Visuel mire commission - Le peristyle, la colonnade et le fronton du Palais Bourbon avec drapeaux - photo retouchée

Le moins qu’on puisse dire, c’est que la campagne électorale relègue à l’arrière-boutique les questions essentielles. Quel rôle jouera la France dans le monde de demain ? Va-t-elle rendre le pouvoir au peuple, ou le laisser entre les mains de l’oligarchie ? Va-t-elle restaurer sa souveraineté, ou se résigner à sa disparition ? Que ces questions soient quasiment absentes du débat est révélateur. A leur place, des politiciens drogués à la “com” et des médias serviles nous servent une soupe insipide où surnagent quelques grumeaux faits d’histoires de pognon, de mises en examen, de costumes à 3 000 euros, sans oublier les postures ridicules et les tirades alambiquées du candidat dont il faudrait être frappé d’une profonde cécité pour ne pas voir qu’il a été adoubé par la caste dominante.

La souveraineté est une question que la plupart des candidats, manifestement, mettent un soin particulier à éluder. En dépit de leurs différences, Emmanuel Macron, François Fillon et Benoît Hamon, pour ne citer qu’eux, s’accommodent fort bien de cette chape de plomb qui étouffe la délibération démocratique et tétanise l’action publique dans notre pays. Il n’y a qu’à les écouter ! Que ce soit au plan économique, diplomatique ou stratégique, ce vieux pays qu’est la France serait condamné à suivre les vents dominants. Il n’aurait qu’à descendre la pente de cette merveilleuse mondialisation qui rapproche les peuples et répand ses bienfaits, notre nation se laissant glisser dans l’indifférenciation à laquelle la convie le modèle européen, comme si cette libéralisation à marche forcée était une nécessité historique.

Pour la caste nourrie au lait maastrichtien, l’appartenance à l’Union européenne est à la fois providentielle et irréversible. M. Hamon est sans doute plus fédéraliste que M. Fillon, et M. Macron davantage encore, mais cette différence est négligeable. Dans une belle unanimité, les trois larrons de l’eurobéatitude chantent les louanges de la supranationalité et communient dans le dogme de la libre concurrence. L’euro est responsable du déclin industriel français, mais peu importe. Ils s’obstinent à y voir un atout dans la compétition économique mondiale. Jamais à court d’une idée saugrenue, M. Hamon croit tellement à ses vertus qu’il veut doter l’Europe d’un nouveau machin qu’il a baptisé “parlement de la zone euro”. Comme la supranationalité est un fiasco, on vous la ressert au carré en guise de remède ! Une chose est sûre : pièce maîtresse de la mondialisation capitaliste, “l’union économique et monétaire” instituée par le funeste traité de Maastricht continuera de sévir si l’un de ces trois candidats l’emporte le 7 mai.

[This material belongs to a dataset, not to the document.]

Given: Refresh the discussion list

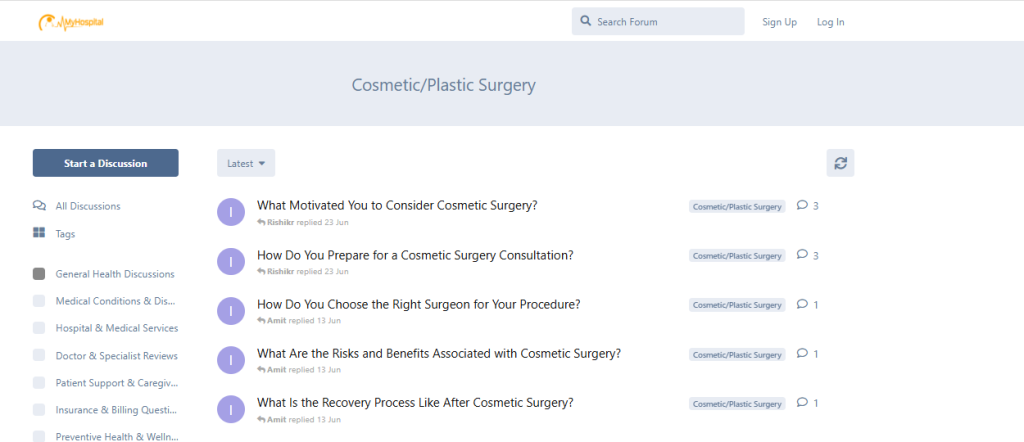Looking at the screenshot, I should pos(840,163).
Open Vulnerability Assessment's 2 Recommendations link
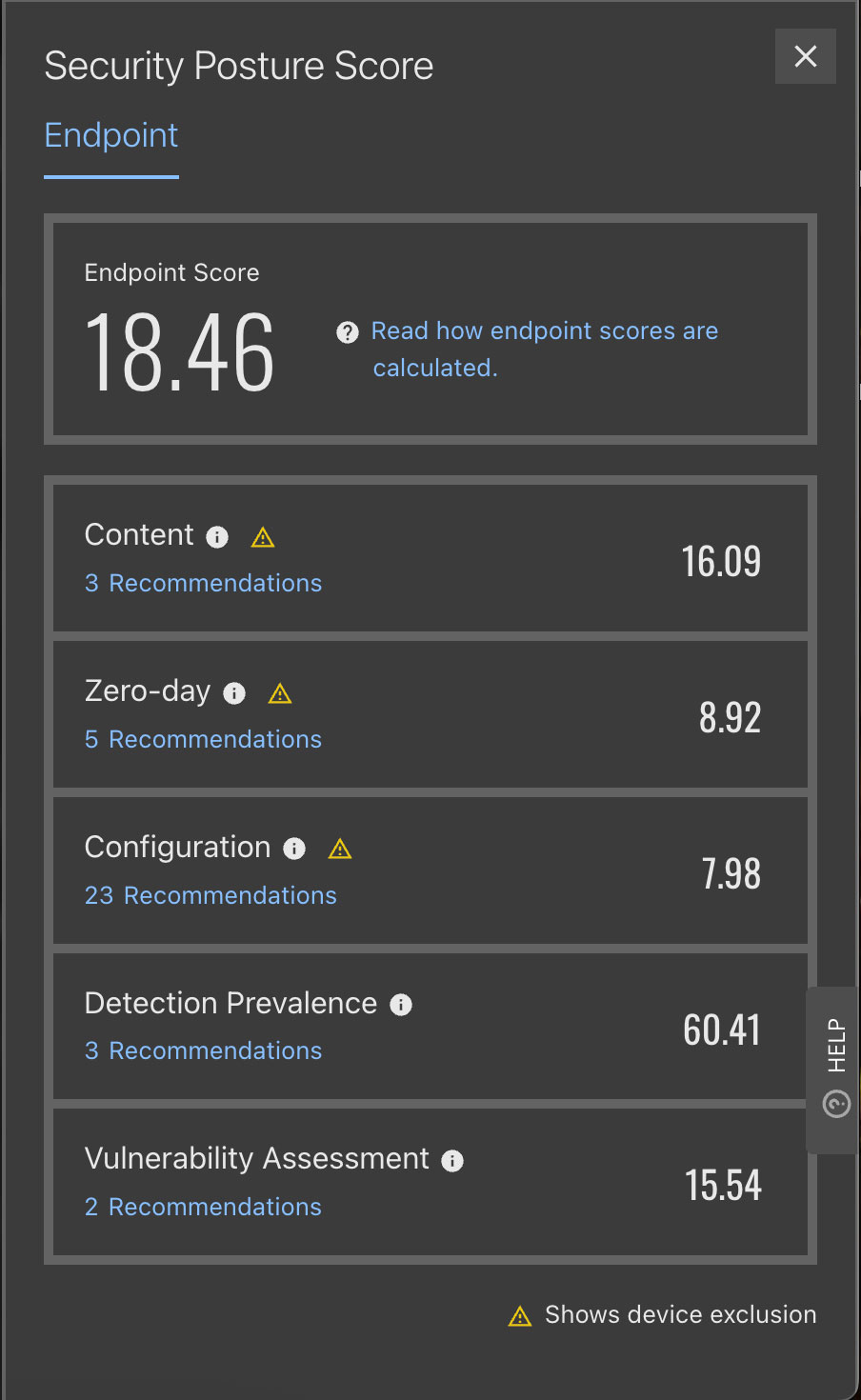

Rien d’étonnant, donc, si pour nos pieds nickelés l’appartenance de la France à l’OTAN est aussi un article de foi qu’ils ne songent même pas à interroger. Le dogme atlantiste est si profondément enraciné, du PS aux « Républicains », que la pérennité de cette alliance militaire va de soi, comme s’il était vital pour la France de servir les ambitions de Washington. Les velléités d’indépendance de M. Fillon, sur ce plan, furent de courte durée. D’abord favorable au dialogue avec Moscou, il a mis de l’eau dans son vin au moment où l’administration Trump a viré de bord dans la foulée de la démission de Michael Flynn, conseiller à la sécurité nationale contraint de quitter ses fonctions en raison de ses accointances moscovites. On croyait que pour M. Fillon, il fallait dialoguer avec la Russie pour rééquilibrer notre diplomatie, mais il vient de déclarer que la Russie est un “pays dangereux”. Même revirement sur la Syrie. Après avoir condamné le soutien apporté par la France aux islamistes armés, il dénonce en Bachar Al-Assad un menteur invétéré et un dictateur abominable. Comprenne qui pourra. Plus atlantiste que l’alliance atlantique elle-même, M. Macron, lui, n’a pas cette subtilité. Adorateur d’une Amérique imaginaire, il s’est payé le luxe de faire la leçon au nouveau président américain, lui reprochant de brader les valeurs libérales (entendez, le libre-échangisme cher à l’oligarchie) qui constitueraient le patrimoine commun de la France et des Etats-Unis depuis La Fayette.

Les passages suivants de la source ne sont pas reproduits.